Thursday, October 25, 2007

The Father-Child Connection

For six-month old babies, for example, the more actively involved the fathers are, the higher the babies score on mental and motor development tests. Babies whose dads do a lot of basic, mundane childcare activities such as feeding, changing diapers, giving baths, and dressing, handle stressful situations better than babies whose dads aren't as involved. Some researchers have linked high levels of father involvement with higher math scores later on in school and to generally higher than age-level scores on verbal intelligence tests.
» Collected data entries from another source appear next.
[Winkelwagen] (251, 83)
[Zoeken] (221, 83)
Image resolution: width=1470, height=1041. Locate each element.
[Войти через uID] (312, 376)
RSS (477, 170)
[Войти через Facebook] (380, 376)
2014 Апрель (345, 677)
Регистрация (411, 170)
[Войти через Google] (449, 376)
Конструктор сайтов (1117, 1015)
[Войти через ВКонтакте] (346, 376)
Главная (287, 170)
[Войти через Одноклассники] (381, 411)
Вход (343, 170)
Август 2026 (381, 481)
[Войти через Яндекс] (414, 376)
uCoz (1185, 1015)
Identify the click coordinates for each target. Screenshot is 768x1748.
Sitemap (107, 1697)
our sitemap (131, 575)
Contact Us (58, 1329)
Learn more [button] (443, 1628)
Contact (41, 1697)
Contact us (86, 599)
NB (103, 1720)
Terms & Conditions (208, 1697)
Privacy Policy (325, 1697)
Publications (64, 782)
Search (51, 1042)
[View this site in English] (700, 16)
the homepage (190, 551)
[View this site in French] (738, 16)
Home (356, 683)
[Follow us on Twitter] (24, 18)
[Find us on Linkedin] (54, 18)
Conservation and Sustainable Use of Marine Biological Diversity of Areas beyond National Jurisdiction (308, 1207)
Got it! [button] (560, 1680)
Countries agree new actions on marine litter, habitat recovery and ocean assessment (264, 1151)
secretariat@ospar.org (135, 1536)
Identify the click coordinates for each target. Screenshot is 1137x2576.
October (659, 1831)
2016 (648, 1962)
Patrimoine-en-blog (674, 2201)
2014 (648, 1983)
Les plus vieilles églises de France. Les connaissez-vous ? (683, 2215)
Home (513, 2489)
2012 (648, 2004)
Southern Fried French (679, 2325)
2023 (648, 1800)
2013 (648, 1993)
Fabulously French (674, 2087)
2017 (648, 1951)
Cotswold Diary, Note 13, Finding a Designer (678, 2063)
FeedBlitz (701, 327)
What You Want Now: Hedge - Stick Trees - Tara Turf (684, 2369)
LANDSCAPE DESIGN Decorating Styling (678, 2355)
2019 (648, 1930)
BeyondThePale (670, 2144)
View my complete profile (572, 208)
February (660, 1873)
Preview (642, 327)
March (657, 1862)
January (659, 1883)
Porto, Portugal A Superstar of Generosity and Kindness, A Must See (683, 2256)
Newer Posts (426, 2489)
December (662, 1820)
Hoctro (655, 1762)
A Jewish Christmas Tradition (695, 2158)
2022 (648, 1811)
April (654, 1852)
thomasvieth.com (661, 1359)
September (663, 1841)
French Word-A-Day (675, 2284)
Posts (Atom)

And active fathering seems to be positively correlated with children's increased social adjustment and competence, and to higher levels of self esteem.

The bottom line is that children who live with involved, sensitive, and responsible fathers are better off than kids whose don't. They get along better with their peers, stay in school longer and do better while they're there, are less likely to abuse drugs or alcohol or to get pregnant (or get someone else pregnant) while in their teens, and they grow up to be more caring and sensitive adults.

Women, too, benefit from father involvement. Division of labor issues are the number one marital stressor, and the more support mothers get from their husbands, the less depressed they are, the happier they are in their marriages, and the better they perform their parenting duties. Finally, men themselves benefit from their own increased involvement with their families and children. Involved fathers tend to be more "generative" (giving, nurturing, and helpful), more occupationally mobile, more successful in their careers, and more likely to choose jobs that are people-oriented. In addition, men whose wives are happy in their marriages tend to be happier themselves. And men who are happy in their marriages are generally more involved in their fathering role.